(Stored records)
○ ○ ○
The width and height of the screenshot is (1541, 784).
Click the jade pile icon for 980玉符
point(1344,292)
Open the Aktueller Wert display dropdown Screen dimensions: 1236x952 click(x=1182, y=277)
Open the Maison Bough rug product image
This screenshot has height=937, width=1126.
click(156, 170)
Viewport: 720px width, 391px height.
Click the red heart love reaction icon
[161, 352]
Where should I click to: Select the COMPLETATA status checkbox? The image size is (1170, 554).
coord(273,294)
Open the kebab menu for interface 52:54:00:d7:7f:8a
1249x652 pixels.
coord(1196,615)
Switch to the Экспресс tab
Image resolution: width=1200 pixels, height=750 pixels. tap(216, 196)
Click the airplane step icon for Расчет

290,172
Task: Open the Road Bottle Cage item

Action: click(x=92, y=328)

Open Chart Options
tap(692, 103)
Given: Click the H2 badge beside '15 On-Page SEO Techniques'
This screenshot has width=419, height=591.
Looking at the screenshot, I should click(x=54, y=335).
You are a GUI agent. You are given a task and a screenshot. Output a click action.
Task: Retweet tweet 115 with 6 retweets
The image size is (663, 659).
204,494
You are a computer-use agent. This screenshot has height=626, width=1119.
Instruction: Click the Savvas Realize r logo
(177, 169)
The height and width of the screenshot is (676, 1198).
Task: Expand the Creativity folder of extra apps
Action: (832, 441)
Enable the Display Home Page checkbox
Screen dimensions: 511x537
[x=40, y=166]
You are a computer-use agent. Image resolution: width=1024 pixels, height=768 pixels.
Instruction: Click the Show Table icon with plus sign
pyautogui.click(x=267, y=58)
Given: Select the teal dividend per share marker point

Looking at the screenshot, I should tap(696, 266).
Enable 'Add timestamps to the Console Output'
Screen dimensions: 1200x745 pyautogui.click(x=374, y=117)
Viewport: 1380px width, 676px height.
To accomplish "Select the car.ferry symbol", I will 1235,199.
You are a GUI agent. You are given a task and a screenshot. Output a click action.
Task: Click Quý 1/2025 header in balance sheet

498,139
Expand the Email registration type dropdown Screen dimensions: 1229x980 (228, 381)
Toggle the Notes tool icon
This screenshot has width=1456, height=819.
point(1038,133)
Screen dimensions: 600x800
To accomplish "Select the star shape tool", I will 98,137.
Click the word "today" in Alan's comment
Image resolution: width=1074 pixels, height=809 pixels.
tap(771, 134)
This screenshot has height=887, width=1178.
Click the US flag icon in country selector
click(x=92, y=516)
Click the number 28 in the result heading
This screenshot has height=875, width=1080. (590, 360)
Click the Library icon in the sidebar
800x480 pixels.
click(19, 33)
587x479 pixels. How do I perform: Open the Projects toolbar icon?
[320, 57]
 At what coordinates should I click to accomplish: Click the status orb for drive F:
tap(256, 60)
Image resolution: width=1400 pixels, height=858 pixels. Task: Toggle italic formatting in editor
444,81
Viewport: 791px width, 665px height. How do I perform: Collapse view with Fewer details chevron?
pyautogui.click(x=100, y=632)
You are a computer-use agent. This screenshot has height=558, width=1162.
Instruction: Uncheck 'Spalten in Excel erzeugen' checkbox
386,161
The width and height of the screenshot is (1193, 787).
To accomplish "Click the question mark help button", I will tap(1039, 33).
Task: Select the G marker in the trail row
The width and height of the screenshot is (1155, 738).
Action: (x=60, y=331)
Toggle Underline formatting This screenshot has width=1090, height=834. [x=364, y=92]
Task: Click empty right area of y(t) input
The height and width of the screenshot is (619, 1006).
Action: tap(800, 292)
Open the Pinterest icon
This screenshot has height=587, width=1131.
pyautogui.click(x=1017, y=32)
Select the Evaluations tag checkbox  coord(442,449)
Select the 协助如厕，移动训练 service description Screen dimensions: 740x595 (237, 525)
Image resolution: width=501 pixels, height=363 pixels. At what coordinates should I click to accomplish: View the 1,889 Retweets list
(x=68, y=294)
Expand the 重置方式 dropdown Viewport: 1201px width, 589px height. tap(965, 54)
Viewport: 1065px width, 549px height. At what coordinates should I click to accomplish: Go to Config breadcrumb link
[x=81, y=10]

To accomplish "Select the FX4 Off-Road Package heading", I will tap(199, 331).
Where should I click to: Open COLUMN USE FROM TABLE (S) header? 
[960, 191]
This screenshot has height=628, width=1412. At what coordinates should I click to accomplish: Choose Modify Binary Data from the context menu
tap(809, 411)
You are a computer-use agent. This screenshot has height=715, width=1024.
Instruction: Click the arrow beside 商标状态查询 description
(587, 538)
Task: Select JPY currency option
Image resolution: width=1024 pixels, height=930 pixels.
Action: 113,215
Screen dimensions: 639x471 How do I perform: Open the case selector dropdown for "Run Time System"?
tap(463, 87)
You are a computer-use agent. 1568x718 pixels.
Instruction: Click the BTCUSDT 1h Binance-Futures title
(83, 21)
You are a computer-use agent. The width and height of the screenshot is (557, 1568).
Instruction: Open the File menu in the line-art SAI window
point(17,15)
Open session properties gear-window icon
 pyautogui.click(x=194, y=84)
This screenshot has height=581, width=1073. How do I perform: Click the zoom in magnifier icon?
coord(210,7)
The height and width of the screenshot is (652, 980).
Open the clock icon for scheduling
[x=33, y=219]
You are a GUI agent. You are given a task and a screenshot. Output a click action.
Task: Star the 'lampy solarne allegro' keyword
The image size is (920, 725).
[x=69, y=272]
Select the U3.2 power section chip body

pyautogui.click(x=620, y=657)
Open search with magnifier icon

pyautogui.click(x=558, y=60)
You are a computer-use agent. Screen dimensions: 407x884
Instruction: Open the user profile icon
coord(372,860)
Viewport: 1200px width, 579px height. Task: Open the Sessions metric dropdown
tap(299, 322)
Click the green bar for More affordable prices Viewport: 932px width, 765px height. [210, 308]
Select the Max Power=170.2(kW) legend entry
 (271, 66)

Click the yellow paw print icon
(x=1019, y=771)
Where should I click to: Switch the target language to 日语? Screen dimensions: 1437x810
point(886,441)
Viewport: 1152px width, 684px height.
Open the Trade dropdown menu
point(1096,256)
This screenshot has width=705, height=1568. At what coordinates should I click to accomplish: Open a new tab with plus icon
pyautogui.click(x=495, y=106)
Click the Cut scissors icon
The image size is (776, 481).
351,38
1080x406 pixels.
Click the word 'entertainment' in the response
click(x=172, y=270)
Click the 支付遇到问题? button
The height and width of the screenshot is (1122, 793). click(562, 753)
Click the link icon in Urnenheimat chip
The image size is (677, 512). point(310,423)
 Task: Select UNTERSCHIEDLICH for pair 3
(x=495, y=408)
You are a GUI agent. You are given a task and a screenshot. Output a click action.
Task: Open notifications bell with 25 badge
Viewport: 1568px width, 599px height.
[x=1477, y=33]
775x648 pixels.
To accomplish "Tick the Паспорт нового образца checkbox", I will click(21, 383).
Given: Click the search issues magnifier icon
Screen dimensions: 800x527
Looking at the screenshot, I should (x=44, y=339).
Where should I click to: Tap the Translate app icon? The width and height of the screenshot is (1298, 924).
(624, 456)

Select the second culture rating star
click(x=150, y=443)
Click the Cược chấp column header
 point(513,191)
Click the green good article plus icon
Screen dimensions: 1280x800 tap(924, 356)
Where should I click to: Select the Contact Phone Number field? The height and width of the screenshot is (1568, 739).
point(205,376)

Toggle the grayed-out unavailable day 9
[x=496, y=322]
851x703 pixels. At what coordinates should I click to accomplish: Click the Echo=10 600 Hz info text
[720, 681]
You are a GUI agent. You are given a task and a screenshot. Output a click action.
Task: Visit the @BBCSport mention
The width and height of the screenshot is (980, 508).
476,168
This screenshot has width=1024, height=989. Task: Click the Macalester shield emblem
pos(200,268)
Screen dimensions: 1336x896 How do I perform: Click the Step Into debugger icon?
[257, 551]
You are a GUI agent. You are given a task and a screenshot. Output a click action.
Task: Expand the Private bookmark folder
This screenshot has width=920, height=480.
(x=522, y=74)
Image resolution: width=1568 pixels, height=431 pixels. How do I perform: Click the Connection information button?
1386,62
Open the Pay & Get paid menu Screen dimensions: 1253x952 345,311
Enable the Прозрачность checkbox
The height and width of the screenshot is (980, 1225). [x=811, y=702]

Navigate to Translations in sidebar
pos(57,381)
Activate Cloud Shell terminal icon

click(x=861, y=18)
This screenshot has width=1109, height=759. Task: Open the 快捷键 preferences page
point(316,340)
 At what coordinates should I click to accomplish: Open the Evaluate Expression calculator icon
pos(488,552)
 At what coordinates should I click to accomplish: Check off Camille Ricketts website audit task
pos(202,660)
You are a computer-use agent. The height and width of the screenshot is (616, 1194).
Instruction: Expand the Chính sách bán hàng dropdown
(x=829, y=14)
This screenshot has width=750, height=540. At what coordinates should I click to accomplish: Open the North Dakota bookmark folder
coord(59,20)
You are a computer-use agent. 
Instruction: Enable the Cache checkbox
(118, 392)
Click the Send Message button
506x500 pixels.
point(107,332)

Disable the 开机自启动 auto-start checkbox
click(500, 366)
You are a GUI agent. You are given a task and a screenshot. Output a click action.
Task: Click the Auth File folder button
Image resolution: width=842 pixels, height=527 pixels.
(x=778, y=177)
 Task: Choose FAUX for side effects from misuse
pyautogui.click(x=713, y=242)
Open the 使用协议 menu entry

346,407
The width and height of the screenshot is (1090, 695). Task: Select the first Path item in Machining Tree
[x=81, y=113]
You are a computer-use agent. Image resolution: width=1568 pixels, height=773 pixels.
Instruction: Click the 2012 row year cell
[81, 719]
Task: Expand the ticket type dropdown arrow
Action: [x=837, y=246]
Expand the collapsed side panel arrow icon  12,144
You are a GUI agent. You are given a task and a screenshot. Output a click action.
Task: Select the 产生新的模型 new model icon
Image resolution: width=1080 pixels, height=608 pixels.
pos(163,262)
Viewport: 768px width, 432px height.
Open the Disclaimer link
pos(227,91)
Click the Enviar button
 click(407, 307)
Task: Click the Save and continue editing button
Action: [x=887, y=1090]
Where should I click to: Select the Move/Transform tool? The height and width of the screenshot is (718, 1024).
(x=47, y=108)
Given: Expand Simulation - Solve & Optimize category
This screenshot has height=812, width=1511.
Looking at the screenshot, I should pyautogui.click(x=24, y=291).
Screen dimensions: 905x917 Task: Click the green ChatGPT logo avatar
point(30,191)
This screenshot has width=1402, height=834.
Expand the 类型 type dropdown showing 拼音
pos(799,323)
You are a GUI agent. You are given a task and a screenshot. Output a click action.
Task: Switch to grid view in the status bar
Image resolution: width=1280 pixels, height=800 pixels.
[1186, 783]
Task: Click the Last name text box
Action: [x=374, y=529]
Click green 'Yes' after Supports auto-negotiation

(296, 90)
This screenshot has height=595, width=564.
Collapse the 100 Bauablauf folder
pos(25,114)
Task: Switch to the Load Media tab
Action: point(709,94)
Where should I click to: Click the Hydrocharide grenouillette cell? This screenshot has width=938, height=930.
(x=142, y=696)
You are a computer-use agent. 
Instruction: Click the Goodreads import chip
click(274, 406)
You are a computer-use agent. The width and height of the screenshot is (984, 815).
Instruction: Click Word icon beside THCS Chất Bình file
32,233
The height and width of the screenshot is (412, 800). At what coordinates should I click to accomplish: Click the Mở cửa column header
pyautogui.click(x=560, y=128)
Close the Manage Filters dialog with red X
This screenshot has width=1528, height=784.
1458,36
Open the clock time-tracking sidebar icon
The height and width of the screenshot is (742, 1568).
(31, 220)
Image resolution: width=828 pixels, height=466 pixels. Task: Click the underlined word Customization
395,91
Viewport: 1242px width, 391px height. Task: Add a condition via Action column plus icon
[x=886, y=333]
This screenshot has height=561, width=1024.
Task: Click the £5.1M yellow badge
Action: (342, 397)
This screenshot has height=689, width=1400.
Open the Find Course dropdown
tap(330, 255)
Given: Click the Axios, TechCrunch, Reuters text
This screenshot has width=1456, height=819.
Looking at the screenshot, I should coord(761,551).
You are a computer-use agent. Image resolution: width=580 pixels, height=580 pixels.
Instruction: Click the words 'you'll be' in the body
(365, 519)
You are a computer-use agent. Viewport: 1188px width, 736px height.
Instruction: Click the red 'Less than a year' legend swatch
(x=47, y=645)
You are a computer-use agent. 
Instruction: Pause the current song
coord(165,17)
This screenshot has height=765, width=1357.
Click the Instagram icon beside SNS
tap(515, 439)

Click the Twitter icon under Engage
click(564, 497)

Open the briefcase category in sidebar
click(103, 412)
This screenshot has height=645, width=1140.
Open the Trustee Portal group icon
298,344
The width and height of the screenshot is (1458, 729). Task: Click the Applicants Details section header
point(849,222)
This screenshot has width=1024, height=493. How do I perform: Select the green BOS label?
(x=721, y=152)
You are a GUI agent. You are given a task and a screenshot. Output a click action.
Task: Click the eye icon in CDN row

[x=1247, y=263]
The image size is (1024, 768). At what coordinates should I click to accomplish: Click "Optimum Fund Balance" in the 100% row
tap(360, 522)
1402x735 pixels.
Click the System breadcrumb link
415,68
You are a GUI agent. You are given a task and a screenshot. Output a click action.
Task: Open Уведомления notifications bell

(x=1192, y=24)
○ ○ ○
* WORK TASK: Given the records above, return exactly the lines starting at the line containing "Screen dimensions: 1336x896" and ending at the line containing "You are a computer-use agent. Image resolution: width=1568", including both.

* ANSWER TO THIS TASK:
Screen dimensions: 1336x896 How do I perform: Click the Step Into debugger icon?
[257, 551]
You are a GUI agent. You are given a task and a screenshot. Output a click action.
Task: Expand the Private bookmark folder
This screenshot has width=920, height=480.
(x=522, y=74)
Image resolution: width=1568 pixels, height=431 pixels. How do I perform: Click the Connection information button?
1386,62
Open the Pay & Get paid menu Screen dimensions: 1253x952 345,311
Enable the Прозрачность checkbox
The height and width of the screenshot is (980, 1225). [x=811, y=702]

Navigate to Translations in sidebar
pos(57,381)
Activate Cloud Shell terminal icon

click(x=861, y=18)
This screenshot has width=1109, height=759. Task: Open the 快捷键 preferences page
point(316,340)
 At what coordinates should I click to accomplish: Open the Evaluate Expression calculator icon
pos(488,552)
 At what coordinates should I click to accomplish: Check off Camille Ricketts website audit task
pos(202,660)
You are a computer-use agent. The height and width of the screenshot is (616, 1194).
Instruction: Expand the Chính sách bán hàng dropdown
(x=829, y=14)
This screenshot has width=750, height=540. At what coordinates should I click to accomplish: Open the North Dakota bookmark folder
coord(59,20)
You are a computer-use agent. 
Instruction: Enable the Cache checkbox
(118, 392)
Click the Send Message button
506x500 pixels.
point(107,332)

Disable the 开机自启动 auto-start checkbox
click(500, 366)
You are a GUI agent. You are given a task and a screenshot. Output a click action.
Task: Click the Auth File folder button
Image resolution: width=842 pixels, height=527 pixels.
(x=778, y=177)
 Task: Choose FAUX for side effects from misuse
pyautogui.click(x=713, y=242)
Open the 使用协议 menu entry

346,407
The width and height of the screenshot is (1090, 695). Task: Select the first Path item in Machining Tree
[x=81, y=113]
You are a computer-use agent. Image resolution: width=1568 pixels, height=773 pixels.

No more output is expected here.